*Problem to solve:* Repeat only part of the entries. Start at the line that has "Task: Open the $36.2K Avg Value card" and keep going through the last line, exactly as given.

*Collected data:*
---+---
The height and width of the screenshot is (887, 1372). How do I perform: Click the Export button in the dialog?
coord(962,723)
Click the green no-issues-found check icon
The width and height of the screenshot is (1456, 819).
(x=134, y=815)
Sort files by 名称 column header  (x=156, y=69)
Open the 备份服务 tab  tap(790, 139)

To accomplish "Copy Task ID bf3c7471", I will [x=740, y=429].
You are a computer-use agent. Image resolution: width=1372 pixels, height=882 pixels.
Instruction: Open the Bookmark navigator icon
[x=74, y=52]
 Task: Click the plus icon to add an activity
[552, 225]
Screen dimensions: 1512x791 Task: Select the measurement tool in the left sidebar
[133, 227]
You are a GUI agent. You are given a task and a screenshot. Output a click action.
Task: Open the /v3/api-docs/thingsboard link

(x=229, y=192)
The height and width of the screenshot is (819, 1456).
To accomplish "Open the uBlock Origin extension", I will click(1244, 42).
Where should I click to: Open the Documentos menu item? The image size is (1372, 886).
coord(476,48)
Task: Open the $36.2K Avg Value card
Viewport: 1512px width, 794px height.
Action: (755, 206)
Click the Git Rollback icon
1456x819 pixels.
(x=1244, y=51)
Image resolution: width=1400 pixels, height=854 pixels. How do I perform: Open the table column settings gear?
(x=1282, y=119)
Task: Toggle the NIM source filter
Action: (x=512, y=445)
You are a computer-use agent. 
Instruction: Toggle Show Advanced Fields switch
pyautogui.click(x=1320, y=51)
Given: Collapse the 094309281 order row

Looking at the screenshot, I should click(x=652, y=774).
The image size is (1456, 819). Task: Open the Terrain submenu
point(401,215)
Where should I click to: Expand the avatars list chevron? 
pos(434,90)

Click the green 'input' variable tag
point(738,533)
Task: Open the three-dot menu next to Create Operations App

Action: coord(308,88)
---+---
*Solved exercise:*
Task: Open the $36.2K Avg Value card
Viewport: 1512px width, 794px height.
Action: (755, 206)
Click the Git Rollback icon
1456x819 pixels.
(x=1244, y=51)
Image resolution: width=1400 pixels, height=854 pixels. How do I perform: Open the table column settings gear?
(x=1282, y=119)
Task: Toggle the NIM source filter
Action: (x=512, y=445)
You are a computer-use agent. 
Instruction: Toggle Show Advanced Fields switch
pyautogui.click(x=1320, y=51)
Given: Collapse the 094309281 order row

Looking at the screenshot, I should click(x=652, y=774).
The image size is (1456, 819). Task: Open the Terrain submenu
point(401,215)
Where should I click to: Expand the avatars list chevron? 
pos(434,90)

Click the green 'input' variable tag
point(738,533)
Task: Open the three-dot menu next to Create Operations App

Action: coord(308,88)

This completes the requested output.